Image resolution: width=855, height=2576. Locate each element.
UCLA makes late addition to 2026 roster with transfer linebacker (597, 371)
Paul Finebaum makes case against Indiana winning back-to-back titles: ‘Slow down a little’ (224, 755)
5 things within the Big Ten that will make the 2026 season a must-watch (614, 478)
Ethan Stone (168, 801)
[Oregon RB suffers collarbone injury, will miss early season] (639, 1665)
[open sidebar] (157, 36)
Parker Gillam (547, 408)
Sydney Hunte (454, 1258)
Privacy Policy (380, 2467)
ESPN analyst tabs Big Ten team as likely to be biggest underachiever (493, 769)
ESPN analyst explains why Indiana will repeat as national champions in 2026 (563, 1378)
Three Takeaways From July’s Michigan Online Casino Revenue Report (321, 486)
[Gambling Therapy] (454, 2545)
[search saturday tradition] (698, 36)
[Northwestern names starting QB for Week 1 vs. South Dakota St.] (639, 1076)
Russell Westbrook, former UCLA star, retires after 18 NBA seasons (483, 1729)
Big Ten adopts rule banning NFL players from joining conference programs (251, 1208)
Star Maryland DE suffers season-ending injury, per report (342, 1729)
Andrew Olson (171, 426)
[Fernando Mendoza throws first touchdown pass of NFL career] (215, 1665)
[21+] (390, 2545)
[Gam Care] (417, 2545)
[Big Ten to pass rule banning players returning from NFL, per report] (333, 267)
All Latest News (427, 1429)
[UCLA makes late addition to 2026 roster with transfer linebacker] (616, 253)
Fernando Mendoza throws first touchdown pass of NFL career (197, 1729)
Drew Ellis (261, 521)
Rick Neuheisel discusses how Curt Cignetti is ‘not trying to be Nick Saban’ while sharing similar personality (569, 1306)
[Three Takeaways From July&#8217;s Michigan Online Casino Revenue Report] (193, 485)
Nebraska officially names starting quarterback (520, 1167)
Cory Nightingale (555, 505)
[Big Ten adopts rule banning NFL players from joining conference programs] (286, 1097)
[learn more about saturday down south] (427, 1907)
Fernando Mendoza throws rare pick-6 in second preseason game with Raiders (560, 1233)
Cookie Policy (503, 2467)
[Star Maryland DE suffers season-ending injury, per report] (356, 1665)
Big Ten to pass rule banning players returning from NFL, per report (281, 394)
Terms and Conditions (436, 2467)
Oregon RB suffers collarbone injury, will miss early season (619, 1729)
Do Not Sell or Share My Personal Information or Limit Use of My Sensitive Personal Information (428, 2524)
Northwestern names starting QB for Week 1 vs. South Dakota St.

____________________

## Work order
Write the whole listing out again, exactly as it appears above.

## Task output
Image resolution: width=855, height=2576. Locate each element.
UCLA makes late addition to 2026 roster with transfer linebacker (597, 371)
Paul Finebaum makes case against Indiana winning back-to-back titles: ‘Slow down a little’ (224, 755)
5 things within the Big Ten that will make the 2026 season a must-watch (614, 478)
Ethan Stone (168, 801)
[Oregon RB suffers collarbone injury, will miss early season] (639, 1665)
[open sidebar] (157, 36)
Parker Gillam (547, 408)
Sydney Hunte (454, 1258)
Privacy Policy (380, 2467)
ESPN analyst tabs Big Ten team as likely to be biggest underachiever (493, 769)
ESPN analyst explains why Indiana will repeat as national champions in 2026 (563, 1378)
Three Takeaways From July’s Michigan Online Casino Revenue Report (321, 486)
[Gambling Therapy] (454, 2545)
[search saturday tradition] (698, 36)
[Northwestern names starting QB for Week 1 vs. South Dakota St.] (639, 1076)
Russell Westbrook, former UCLA star, retires after 18 NBA seasons (483, 1729)
Big Ten adopts rule banning NFL players from joining conference programs (251, 1208)
Star Maryland DE suffers season-ending injury, per report (342, 1729)
Andrew Olson (171, 426)
[Fernando Mendoza throws first touchdown pass of NFL career] (215, 1665)
[21+] (390, 2545)
[Gam Care] (417, 2545)
[Big Ten to pass rule banning players returning from NFL, per report] (333, 267)
All Latest News (427, 1429)
[UCLA makes late addition to 2026 roster with transfer linebacker] (616, 253)
Fernando Mendoza throws first touchdown pass of NFL career (197, 1729)
Drew Ellis (261, 521)
Rick Neuheisel discusses how Curt Cignetti is ‘not trying to be Nick Saban’ while sharing similar personality (569, 1306)
[Three Takeaways From July&#8217;s Michigan Online Casino Revenue Report] (193, 485)
Nebraska officially names starting quarterback (520, 1167)
Cory Nightingale (555, 505)
[Big Ten adopts rule banning NFL players from joining conference programs] (286, 1097)
[learn more about saturday down south] (427, 1907)
Fernando Mendoza throws rare pick-6 in second preseason game with Raiders (560, 1233)
Cookie Policy (503, 2467)
[Star Maryland DE suffers season-ending injury, per report] (356, 1665)
Big Ten to pass rule banning players returning from NFL, per report (281, 394)
Terms and Conditions (436, 2467)
Oregon RB suffers collarbone injury, will miss early season (619, 1729)
Do Not Sell or Share My Personal Information or Limit Use of My Sensitive Personal Information (428, 2524)
Northwestern names starting QB for Week 1 vs. South Dakota St.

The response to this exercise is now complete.